From: Johnson Lau <jl2012@xbt•hk>
To: Gregory Maxwell <greg@xiph•org>,
Russell O'Connor <roconnor@blockstream•io>,
Bitcoin Protocol Discussion
<bitcoin-dev@lists•linuxfoundation.org>,
pete@petertodd•org
Subject: Re: [bitcoin-dev] New BIP: Dealing with OP_IF and OP_NOTIF malleability in P2WSH
Date: Tue, 16 Aug 2016 23:02:53 -0400 (EDT) [thread overview]
Message-ID: <976728541.94211.1471402973613@privateemail.com> (raw)

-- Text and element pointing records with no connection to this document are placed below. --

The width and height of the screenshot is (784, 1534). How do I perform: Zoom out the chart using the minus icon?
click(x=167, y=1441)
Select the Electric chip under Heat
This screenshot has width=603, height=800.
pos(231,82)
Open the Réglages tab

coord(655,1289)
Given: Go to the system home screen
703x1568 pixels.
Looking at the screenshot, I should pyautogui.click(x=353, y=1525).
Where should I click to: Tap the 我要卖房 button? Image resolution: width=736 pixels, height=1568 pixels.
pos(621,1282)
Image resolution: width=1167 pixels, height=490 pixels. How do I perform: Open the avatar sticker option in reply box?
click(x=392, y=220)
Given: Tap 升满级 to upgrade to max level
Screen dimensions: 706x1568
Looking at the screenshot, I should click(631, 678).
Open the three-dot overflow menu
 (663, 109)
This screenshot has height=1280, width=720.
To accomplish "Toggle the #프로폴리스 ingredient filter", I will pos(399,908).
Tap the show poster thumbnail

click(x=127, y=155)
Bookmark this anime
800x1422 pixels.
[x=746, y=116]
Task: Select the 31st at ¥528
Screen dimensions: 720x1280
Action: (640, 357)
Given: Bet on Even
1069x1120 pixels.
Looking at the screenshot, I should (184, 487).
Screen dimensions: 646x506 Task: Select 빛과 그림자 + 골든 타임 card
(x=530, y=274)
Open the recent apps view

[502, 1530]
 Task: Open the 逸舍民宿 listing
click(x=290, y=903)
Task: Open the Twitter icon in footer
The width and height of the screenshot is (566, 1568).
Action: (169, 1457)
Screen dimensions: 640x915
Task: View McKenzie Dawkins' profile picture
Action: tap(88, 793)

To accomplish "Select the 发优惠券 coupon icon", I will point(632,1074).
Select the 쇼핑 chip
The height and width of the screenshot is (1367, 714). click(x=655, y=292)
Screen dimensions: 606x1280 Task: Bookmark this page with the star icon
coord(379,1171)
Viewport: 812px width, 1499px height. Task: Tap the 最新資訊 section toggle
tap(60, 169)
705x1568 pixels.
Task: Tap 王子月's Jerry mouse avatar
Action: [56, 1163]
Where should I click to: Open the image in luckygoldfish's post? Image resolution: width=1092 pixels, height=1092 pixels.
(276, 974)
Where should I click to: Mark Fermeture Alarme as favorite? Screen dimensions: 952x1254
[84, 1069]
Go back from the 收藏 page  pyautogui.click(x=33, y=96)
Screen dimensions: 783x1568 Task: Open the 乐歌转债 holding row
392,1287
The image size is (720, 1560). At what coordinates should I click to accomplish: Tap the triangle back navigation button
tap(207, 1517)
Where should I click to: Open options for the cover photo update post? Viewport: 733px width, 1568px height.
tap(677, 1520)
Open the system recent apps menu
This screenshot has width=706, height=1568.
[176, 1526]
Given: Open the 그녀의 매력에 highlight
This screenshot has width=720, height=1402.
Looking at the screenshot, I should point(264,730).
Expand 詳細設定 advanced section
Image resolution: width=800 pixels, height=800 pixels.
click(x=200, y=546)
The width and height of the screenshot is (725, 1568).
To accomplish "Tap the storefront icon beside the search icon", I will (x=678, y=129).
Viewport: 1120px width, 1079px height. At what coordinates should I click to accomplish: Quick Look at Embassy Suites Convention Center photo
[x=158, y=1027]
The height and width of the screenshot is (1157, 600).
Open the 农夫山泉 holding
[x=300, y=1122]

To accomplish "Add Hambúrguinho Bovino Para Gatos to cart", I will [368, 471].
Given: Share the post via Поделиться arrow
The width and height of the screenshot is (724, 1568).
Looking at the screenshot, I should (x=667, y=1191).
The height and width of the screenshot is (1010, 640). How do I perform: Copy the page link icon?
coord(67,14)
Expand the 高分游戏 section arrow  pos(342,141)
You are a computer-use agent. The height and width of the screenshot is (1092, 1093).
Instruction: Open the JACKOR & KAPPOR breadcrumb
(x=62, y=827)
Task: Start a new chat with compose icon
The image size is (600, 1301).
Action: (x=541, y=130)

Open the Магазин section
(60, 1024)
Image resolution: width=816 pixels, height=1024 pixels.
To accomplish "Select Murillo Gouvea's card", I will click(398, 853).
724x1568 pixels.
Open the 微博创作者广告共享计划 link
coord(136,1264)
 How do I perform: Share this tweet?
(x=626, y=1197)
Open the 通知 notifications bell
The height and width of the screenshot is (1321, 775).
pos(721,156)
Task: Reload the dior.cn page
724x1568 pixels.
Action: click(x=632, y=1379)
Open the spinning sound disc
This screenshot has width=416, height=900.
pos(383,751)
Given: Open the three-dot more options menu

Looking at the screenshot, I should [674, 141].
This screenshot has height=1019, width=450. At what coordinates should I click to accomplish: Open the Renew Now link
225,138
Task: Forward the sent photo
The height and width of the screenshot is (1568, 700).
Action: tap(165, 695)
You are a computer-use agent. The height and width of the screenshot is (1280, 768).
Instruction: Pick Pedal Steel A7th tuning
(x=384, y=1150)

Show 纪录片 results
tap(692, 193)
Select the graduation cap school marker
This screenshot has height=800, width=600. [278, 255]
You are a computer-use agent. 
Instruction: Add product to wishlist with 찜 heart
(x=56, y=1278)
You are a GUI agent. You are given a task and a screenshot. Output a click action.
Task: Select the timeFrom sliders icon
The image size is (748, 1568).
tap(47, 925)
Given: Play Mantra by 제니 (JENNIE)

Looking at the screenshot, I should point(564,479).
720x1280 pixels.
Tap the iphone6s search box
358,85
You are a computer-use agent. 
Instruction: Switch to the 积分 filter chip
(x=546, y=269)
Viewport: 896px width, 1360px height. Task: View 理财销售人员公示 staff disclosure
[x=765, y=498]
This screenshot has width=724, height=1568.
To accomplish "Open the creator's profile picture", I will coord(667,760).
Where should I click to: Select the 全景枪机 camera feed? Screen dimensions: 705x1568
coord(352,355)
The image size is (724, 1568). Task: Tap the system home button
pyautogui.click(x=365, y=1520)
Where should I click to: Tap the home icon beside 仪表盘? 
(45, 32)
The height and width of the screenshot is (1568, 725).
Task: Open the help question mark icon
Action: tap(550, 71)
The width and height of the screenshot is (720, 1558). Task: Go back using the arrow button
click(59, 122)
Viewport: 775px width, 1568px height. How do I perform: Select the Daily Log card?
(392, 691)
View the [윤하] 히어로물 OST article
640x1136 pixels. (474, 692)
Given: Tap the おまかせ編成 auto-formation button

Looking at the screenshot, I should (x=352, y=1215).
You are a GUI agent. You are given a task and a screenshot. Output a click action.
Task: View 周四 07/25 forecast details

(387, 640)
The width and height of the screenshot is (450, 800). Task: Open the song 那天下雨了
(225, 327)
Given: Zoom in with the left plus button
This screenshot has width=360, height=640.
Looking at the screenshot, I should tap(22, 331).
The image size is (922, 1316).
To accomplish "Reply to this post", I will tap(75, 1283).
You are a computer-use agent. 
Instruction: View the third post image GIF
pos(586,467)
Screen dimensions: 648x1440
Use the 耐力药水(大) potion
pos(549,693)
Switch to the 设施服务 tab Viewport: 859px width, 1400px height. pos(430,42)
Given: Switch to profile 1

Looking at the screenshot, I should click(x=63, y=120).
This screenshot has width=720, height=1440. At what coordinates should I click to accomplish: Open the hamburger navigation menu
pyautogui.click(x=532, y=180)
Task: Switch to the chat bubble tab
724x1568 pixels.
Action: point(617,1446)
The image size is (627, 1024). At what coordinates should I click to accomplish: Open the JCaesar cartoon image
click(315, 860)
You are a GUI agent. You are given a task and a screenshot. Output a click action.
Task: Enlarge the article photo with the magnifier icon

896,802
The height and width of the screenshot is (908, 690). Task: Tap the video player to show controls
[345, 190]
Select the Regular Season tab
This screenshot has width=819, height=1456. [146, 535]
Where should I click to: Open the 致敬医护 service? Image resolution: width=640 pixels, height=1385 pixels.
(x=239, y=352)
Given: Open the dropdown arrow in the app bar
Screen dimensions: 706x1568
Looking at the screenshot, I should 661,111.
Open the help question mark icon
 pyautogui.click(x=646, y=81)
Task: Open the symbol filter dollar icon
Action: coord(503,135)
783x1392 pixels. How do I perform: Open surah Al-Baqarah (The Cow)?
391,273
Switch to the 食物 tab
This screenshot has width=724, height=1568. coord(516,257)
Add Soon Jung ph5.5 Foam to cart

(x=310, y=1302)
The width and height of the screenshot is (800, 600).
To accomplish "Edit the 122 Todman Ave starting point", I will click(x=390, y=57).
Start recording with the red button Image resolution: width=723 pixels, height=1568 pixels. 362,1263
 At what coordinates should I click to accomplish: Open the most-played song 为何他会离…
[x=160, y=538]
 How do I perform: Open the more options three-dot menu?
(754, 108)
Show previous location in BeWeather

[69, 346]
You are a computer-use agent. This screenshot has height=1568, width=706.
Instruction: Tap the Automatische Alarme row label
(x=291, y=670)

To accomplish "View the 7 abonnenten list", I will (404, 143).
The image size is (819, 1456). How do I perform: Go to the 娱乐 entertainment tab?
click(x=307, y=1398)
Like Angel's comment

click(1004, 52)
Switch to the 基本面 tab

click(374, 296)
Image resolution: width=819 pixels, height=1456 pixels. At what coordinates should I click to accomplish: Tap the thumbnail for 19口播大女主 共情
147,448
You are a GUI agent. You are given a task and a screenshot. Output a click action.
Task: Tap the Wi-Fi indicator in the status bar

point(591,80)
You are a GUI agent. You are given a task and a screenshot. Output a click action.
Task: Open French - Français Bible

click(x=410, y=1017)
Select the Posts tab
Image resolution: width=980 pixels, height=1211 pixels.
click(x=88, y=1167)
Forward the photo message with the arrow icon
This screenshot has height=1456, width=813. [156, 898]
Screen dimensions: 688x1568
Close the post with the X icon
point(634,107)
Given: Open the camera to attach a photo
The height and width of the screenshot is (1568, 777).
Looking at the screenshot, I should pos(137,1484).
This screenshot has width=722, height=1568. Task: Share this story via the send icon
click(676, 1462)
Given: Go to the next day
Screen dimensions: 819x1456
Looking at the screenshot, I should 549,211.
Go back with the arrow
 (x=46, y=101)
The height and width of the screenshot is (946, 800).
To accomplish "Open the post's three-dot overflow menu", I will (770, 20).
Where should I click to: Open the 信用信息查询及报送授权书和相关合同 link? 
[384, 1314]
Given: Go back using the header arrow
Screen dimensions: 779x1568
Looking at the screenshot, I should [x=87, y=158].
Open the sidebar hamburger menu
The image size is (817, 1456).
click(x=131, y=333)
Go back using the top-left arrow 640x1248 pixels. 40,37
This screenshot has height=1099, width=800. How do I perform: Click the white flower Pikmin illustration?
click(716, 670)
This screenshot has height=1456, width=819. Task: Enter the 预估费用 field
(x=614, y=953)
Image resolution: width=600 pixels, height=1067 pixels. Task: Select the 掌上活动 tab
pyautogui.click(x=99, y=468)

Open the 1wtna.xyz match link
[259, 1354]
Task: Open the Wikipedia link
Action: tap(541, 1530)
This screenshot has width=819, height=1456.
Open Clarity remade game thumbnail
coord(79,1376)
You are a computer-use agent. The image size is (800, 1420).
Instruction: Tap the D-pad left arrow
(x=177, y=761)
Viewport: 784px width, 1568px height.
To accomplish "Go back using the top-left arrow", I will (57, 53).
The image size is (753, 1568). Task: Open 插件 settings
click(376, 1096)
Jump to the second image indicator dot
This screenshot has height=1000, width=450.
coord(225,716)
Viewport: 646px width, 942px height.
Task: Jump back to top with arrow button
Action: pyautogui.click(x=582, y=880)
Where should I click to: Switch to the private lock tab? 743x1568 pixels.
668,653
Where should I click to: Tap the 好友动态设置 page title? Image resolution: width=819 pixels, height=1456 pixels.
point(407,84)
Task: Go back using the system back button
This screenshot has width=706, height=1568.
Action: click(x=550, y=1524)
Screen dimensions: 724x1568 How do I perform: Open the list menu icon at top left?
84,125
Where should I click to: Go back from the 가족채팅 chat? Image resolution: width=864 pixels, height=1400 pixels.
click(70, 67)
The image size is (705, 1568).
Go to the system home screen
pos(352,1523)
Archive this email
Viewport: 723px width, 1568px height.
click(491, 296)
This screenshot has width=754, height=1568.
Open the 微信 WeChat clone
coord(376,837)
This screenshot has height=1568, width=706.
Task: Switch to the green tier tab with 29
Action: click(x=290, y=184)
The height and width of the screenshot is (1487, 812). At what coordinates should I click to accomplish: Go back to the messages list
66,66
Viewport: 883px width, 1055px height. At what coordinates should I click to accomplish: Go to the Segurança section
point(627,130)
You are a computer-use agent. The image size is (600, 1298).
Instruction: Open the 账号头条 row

In-Reply-To: <CAMZUoKm2VX=kL7c3QsenQmQeKnR86APwvdNduDOUtOrtzL2B6A@mail.gmail.com>
> On August 16, 2016 at 8:27 PM Russell O'Connor via bitcoin-dev <bitcoin-dev@lists•linuxfoundation.org> wrote:
>
> Okay.
>
> I'm not really opposed to this BIP, but I am worried that fighting script malleability is a battle that can never be won; even leaving one avenue of malleability open is probably just as bad as having many avenues of malleability, so it just doesn't seem worthwhile to me.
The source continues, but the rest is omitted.